When IUPUC Assistant Professor of Chemistry J.D. Mendez purchased a 3D printer five years ago to create interactive educational models of atoms and molecules for use in his classroom, he had hoped at some point to construct a 3D printing lab on campus, but never imagined he would be running three printers for 24 hours a day in his garage to create protective face shields for Columbus Regional Hospital.
“I’m definitely busier than I thought I would be when our classes all moved online for the rest of the semester,” said Mendez. “But it’s nice to know that I can do something to help during this crisis.”
The idea to make the face shields came to Mendez when he heard that other divisions on the IUPUC campus were collecting PPE (Personal Protective Equipment) to donate to local healthcare providers. He began looking online for inspiration and saw that a number of organizations were 3D printing equipment such as masks and ventilators. “A lot of the equipment being printed is too complex for me to create on our printers, so I found a template for a face shield that I knew I could replicate fairly quickly.”
Mendez then reached out to a contact at Columbus Regional Hospital to ask if they needed shields. They were. He went to campus and collected the printers and filament from the 3D printing and took them home. Then he went to work.
As with any project like this, it didn’t go perfectly the first time. Mendez went through a number of iterations until he was able to get the printer settings adjusted correctly for the materials and design. “The first version I printed hurt my head, and I thought ‘no one is going to want to wear this all day.’ I kept making adjustments, and finally hit on a sample that was comfortable.” The process took some time as each headband requires several hours to print.

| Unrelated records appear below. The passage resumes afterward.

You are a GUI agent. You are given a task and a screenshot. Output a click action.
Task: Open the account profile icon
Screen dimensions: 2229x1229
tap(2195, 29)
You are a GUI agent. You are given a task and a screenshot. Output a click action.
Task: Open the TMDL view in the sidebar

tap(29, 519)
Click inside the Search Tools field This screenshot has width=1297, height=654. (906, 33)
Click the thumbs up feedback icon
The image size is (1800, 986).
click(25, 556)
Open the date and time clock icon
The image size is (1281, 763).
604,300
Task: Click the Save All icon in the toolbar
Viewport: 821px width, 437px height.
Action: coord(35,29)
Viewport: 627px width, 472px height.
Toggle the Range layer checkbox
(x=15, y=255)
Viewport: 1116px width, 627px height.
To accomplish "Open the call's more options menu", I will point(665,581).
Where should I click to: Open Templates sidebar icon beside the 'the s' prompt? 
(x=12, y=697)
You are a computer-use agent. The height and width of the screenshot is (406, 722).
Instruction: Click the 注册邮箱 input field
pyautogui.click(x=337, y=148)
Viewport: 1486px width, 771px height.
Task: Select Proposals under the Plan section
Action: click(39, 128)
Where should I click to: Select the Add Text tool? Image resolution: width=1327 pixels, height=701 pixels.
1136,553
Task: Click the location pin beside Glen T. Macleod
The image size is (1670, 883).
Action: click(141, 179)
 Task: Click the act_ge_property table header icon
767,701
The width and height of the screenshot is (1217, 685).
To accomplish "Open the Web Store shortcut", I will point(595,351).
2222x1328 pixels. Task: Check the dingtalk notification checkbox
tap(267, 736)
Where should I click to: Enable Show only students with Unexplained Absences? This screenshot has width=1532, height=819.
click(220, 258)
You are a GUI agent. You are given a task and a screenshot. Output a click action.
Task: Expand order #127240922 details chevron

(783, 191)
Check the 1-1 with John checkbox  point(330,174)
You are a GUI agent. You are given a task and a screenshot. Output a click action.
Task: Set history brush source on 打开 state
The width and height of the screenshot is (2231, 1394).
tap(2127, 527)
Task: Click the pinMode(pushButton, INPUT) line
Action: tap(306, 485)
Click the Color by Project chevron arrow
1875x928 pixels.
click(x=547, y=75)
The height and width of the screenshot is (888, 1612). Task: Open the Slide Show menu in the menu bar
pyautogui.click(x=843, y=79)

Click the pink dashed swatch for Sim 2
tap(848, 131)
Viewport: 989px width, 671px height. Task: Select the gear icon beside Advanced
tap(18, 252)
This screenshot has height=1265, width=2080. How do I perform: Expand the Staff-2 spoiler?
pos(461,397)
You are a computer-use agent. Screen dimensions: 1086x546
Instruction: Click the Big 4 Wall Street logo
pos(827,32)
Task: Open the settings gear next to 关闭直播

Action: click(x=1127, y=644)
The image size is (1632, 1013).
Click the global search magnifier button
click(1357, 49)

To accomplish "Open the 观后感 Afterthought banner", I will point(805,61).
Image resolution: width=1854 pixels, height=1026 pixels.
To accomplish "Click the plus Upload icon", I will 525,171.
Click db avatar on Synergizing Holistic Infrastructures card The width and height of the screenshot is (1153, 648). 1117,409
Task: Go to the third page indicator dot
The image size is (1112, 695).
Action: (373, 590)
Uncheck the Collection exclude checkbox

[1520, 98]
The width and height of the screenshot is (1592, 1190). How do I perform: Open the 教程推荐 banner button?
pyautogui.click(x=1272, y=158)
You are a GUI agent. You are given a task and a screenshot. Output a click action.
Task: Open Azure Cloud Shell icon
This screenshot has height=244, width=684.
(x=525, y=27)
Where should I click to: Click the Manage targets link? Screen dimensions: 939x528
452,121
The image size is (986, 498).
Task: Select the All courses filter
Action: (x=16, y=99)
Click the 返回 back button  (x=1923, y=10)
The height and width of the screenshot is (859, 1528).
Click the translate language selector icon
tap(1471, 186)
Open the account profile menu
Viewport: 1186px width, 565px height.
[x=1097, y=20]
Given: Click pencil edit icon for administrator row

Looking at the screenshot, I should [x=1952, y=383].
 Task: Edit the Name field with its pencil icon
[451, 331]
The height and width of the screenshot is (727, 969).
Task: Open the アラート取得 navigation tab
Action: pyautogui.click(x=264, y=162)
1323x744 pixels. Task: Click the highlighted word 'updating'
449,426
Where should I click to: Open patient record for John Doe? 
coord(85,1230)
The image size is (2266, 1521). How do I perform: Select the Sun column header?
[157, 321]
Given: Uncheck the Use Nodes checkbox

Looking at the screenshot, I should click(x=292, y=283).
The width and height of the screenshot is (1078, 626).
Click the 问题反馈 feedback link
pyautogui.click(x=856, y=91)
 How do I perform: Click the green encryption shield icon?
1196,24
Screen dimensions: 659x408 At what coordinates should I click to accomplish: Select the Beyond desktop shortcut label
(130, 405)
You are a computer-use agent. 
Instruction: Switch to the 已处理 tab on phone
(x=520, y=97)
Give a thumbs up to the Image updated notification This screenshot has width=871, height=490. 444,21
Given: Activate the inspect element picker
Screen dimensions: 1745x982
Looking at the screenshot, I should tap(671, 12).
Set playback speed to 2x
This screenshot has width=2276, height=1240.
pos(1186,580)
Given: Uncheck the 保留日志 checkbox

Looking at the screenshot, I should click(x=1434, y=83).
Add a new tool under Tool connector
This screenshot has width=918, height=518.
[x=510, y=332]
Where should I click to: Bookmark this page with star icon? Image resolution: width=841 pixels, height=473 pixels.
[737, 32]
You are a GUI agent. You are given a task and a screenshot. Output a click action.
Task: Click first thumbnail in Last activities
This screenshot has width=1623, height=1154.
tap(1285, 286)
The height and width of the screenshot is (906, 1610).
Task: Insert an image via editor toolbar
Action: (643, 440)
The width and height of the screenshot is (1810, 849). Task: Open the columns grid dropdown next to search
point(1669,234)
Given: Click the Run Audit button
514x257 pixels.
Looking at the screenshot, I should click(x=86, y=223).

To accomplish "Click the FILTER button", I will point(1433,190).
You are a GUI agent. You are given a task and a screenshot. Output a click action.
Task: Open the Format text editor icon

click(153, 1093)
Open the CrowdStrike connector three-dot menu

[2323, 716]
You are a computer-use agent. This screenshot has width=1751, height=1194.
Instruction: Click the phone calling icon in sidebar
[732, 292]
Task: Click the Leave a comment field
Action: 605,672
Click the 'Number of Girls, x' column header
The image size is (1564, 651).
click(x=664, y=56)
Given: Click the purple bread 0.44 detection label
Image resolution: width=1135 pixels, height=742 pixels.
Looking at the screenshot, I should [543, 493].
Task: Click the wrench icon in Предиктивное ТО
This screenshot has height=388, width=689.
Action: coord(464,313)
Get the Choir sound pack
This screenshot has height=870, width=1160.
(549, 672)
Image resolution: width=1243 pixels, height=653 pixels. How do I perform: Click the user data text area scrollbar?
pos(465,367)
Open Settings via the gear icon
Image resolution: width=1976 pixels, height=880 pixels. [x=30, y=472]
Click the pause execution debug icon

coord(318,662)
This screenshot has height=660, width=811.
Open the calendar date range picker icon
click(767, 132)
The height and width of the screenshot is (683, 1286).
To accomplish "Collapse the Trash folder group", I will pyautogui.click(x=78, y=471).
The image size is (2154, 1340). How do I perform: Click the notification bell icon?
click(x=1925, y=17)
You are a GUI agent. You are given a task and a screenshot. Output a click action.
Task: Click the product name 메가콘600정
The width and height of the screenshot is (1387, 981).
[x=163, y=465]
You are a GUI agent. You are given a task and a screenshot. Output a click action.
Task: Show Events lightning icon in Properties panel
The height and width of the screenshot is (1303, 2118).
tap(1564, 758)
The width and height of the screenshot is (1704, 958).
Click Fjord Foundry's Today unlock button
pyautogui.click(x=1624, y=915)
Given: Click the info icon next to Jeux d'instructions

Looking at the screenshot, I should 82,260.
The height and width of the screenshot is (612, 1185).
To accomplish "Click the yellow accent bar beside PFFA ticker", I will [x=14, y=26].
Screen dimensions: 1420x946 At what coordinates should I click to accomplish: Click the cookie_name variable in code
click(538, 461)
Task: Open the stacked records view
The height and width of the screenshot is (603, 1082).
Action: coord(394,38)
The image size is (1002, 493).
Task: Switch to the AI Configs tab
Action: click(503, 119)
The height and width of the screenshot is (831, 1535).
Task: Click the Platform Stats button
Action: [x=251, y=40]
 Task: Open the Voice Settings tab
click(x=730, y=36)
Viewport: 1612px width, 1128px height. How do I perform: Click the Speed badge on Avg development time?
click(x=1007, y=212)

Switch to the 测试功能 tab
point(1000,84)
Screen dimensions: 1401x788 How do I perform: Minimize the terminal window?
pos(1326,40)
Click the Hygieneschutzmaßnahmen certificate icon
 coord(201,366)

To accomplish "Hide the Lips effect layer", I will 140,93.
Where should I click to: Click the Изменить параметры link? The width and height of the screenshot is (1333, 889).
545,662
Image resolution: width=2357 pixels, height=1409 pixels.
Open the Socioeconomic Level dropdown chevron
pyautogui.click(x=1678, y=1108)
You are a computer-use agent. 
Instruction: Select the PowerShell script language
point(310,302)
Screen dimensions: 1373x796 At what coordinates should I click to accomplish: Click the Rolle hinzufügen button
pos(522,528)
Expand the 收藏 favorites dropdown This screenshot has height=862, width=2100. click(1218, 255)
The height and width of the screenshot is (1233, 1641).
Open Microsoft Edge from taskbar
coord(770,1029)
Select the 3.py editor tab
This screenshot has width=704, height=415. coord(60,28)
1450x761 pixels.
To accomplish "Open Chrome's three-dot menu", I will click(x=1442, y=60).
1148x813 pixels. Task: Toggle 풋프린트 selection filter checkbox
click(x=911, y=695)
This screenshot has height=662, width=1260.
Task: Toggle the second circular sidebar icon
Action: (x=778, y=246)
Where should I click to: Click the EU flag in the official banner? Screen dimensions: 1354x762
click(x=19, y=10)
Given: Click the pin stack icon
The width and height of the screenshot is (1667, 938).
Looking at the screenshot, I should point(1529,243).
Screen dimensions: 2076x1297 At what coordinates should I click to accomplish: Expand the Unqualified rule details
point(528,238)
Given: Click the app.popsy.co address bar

Mendez printed several prototypes to show the hospital. They liked them and wanted more. He went home and began mass production. The 3D printers create the headband that holds the plastic shield, as well as a bottom piece that stabilizes it. Mendez used his creativity to come up with the shield itself. He folded a lamination sheet in half and ran it through a laminator to create a flexible plastic piece that doesn’t require any additional shaping to work. “These types of shields are made to be disposable, Mendez said. “Someone might use them for a day, but they aren’t really capable of being sterilized, so the plastic piece doesn’t need to hold up over time.”
The materials cost for the shields is only about $1.50 each, and Mendez is able to print parts for 24 fully-assembled shields each day. He plans to deliver the first 100 shields to Columbus Regional Hospital this week and continue to deliver shields as long as they need them (or until the printers give out, whichever comes first).
IUPUC’s Vice Chancellor and Dean, Reinhold Hill, was impressed but not surprised by Mendez’s ingenuity and commitment to the community. “J.D. proves that a university’s value isn’t just in the number of graduates it produces, but rather in the way it becomes an integral part of the community it serves.”